## WHAT TO WORK ON
The answer is a stretch of the material below, returned exactly: the line containing "Viewport: 800px width, 444px", the line containing "the green Go", and all lines between.

## GIVEN DATA
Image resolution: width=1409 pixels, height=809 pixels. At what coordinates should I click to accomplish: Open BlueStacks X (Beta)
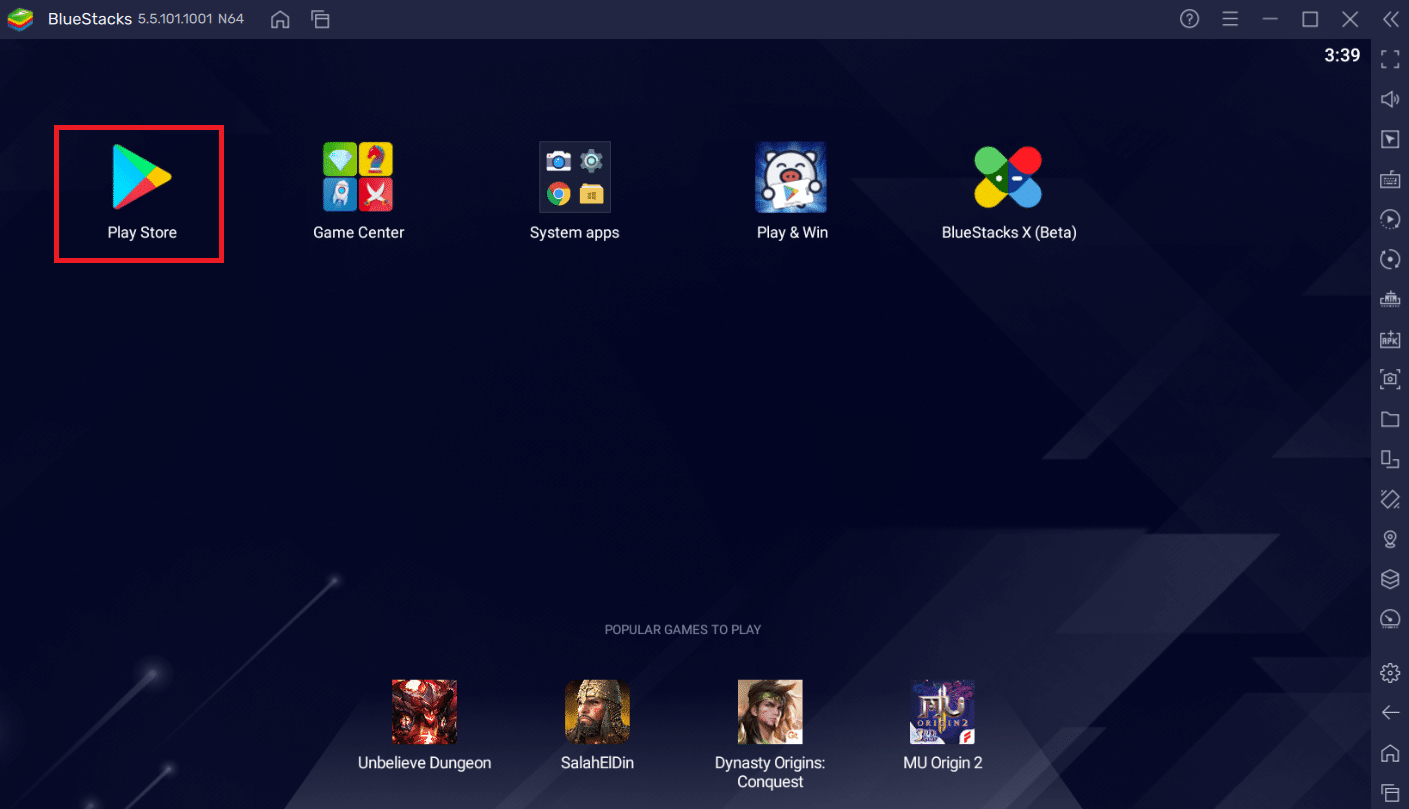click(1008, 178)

---

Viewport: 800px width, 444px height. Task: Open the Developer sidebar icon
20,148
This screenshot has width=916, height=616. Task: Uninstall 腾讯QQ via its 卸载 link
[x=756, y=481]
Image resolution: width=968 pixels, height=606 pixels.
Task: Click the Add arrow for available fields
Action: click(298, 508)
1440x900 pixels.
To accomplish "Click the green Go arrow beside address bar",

## FINAL ANSWER
Viewport: 800px width, 444px height. Task: Open the Developer sidebar icon
20,148
This screenshot has width=916, height=616. Task: Uninstall 腾讯QQ via its 卸载 link
[x=756, y=481]
Image resolution: width=968 pixels, height=606 pixels.
Task: Click the Add arrow for available fields
Action: click(298, 508)
1440x900 pixels.
To accomplish "Click the green Go arrow beside address bar",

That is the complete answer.